Problem to work on » Reprint every entry, character for character.

Data excerpts »

#####

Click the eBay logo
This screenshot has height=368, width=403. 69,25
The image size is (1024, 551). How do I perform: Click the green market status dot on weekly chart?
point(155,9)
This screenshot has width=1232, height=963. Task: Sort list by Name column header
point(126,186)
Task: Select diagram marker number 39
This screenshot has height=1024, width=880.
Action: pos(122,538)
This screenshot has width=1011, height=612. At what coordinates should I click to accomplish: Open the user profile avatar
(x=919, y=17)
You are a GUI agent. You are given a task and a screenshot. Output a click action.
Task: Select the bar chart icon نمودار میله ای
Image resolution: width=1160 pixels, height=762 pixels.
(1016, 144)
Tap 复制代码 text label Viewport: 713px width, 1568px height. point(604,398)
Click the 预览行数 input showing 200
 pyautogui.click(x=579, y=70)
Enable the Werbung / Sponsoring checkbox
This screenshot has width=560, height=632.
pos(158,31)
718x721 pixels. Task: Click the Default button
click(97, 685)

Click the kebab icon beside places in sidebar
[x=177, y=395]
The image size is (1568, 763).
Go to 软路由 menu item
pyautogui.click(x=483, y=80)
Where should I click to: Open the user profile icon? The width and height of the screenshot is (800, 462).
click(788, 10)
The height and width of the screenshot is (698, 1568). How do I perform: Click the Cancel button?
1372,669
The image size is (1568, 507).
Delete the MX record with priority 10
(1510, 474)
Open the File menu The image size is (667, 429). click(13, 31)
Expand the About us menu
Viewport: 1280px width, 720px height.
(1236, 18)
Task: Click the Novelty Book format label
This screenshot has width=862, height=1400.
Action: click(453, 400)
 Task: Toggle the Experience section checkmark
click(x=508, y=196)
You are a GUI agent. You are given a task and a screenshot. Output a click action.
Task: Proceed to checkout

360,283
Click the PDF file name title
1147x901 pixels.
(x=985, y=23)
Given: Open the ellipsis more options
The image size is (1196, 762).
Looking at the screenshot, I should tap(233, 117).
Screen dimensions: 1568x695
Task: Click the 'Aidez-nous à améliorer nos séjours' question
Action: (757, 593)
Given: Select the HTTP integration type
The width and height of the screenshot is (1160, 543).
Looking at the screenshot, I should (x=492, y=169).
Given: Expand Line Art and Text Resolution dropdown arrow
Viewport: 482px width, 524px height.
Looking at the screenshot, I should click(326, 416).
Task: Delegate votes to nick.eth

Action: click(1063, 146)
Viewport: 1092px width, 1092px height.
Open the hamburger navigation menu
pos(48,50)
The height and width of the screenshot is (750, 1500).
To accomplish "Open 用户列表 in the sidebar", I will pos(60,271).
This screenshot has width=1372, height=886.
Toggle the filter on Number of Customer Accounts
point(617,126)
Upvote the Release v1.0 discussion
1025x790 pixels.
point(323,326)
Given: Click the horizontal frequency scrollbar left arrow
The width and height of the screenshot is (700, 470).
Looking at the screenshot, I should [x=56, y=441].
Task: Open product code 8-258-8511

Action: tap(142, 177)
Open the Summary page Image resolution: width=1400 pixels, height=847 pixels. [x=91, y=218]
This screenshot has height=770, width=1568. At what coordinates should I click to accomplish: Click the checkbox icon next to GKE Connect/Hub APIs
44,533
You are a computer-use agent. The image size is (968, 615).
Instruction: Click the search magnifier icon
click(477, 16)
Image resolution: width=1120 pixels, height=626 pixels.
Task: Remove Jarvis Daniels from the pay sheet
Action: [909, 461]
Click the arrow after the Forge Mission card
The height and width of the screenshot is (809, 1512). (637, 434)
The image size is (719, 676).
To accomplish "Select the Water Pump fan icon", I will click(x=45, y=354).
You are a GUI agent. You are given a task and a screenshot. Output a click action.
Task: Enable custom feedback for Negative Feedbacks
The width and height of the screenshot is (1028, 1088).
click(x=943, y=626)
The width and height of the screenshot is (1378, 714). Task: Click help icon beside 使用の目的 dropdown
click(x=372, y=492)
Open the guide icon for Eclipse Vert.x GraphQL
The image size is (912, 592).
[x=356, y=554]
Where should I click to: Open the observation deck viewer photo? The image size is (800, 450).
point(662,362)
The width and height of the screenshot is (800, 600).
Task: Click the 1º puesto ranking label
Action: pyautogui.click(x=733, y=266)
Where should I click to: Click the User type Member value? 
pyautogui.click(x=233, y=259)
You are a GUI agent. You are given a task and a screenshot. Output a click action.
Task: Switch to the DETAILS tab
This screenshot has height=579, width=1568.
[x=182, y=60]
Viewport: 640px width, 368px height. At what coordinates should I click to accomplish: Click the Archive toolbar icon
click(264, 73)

#####

Output of the exercise »
Click the eBay logo
This screenshot has height=368, width=403. 69,25
The image size is (1024, 551). How do I perform: Click the green market status dot on weekly chart?
point(155,9)
This screenshot has width=1232, height=963. Task: Sort list by Name column header
point(126,186)
Task: Select diagram marker number 39
This screenshot has height=1024, width=880.
Action: pos(122,538)
This screenshot has width=1011, height=612. At what coordinates should I click to accomplish: Open the user profile avatar
(x=919, y=17)
You are a GUI agent. You are given a task and a screenshot. Output a click action.
Task: Select the bar chart icon نمودار میله ای
Image resolution: width=1160 pixels, height=762 pixels.
(1016, 144)
Tap 复制代码 text label Viewport: 713px width, 1568px height. point(604,398)
Click the 预览行数 input showing 200
 pyautogui.click(x=579, y=70)
Enable the Werbung / Sponsoring checkbox
This screenshot has width=560, height=632.
pos(158,31)
718x721 pixels. Task: Click the Default button
click(97, 685)

Click the kebab icon beside places in sidebar
[x=177, y=395]
The image size is (1568, 763).
Go to 软路由 menu item
pyautogui.click(x=483, y=80)
Where should I click to: Open the user profile icon? The width and height of the screenshot is (800, 462).
click(788, 10)
The height and width of the screenshot is (698, 1568). How do I perform: Click the Cancel button?
1372,669
The image size is (1568, 507).
Delete the MX record with priority 10
(1510, 474)
Open the File menu The image size is (667, 429). click(13, 31)
Expand the About us menu
Viewport: 1280px width, 720px height.
(1236, 18)
Task: Click the Novelty Book format label
This screenshot has width=862, height=1400.
Action: click(453, 400)
 Task: Toggle the Experience section checkmark
click(x=508, y=196)
You are a GUI agent. You are given a task and a screenshot. Output a click action.
Task: Proceed to checkout

360,283
Click the PDF file name title
1147x901 pixels.
(x=985, y=23)
Given: Open the ellipsis more options
The image size is (1196, 762).
Looking at the screenshot, I should tap(233, 117).
Screen dimensions: 1568x695
Task: Click the 'Aidez-nous à améliorer nos séjours' question
Action: (757, 593)
Given: Select the HTTP integration type
The width and height of the screenshot is (1160, 543).
Looking at the screenshot, I should (x=492, y=169).
Given: Expand Line Art and Text Resolution dropdown arrow
Viewport: 482px width, 524px height.
Looking at the screenshot, I should click(326, 416).
Task: Delegate votes to nick.eth

Action: click(1063, 146)
Viewport: 1092px width, 1092px height.
Open the hamburger navigation menu
pos(48,50)
The height and width of the screenshot is (750, 1500).
To accomplish "Open 用户列表 in the sidebar", I will pos(60,271).
This screenshot has width=1372, height=886.
Toggle the filter on Number of Customer Accounts
point(617,126)
Upvote the Release v1.0 discussion
1025x790 pixels.
point(323,326)
Given: Click the horizontal frequency scrollbar left arrow
The width and height of the screenshot is (700, 470).
Looking at the screenshot, I should [x=56, y=441].
Task: Open product code 8-258-8511

Action: tap(142, 177)
Open the Summary page Image resolution: width=1400 pixels, height=847 pixels. [x=91, y=218]
This screenshot has height=770, width=1568. At what coordinates should I click to accomplish: Click the checkbox icon next to GKE Connect/Hub APIs
44,533
You are a computer-use agent. The image size is (968, 615).
Instruction: Click the search magnifier icon
click(477, 16)
Image resolution: width=1120 pixels, height=626 pixels.
Task: Remove Jarvis Daniels from the pay sheet
Action: [909, 461]
Click the arrow after the Forge Mission card
The height and width of the screenshot is (809, 1512). (637, 434)
The image size is (719, 676).
To accomplish "Select the Water Pump fan icon", I will click(x=45, y=354).
You are a GUI agent. You are given a task and a screenshot. Output a click action.
Task: Enable custom feedback for Negative Feedbacks
The width and height of the screenshot is (1028, 1088).
click(x=943, y=626)
The width and height of the screenshot is (1378, 714). Task: Click help icon beside 使用の目的 dropdown
click(x=372, y=492)
Open the guide icon for Eclipse Vert.x GraphQL
The image size is (912, 592).
[x=356, y=554]
Where should I click to: Open the observation deck viewer photo? The image size is (800, 450).
point(662,362)
The width and height of the screenshot is (800, 600).
Task: Click the 1º puesto ranking label
Action: pyautogui.click(x=733, y=266)
Where should I click to: Click the User type Member value? 
pyautogui.click(x=233, y=259)
You are a GUI agent. You are given a task and a screenshot. Output a click action.
Task: Switch to the DETAILS tab
This screenshot has height=579, width=1568.
[x=182, y=60]
Viewport: 640px width, 368px height. At what coordinates should I click to accomplish: Click the Archive toolbar icon
click(264, 73)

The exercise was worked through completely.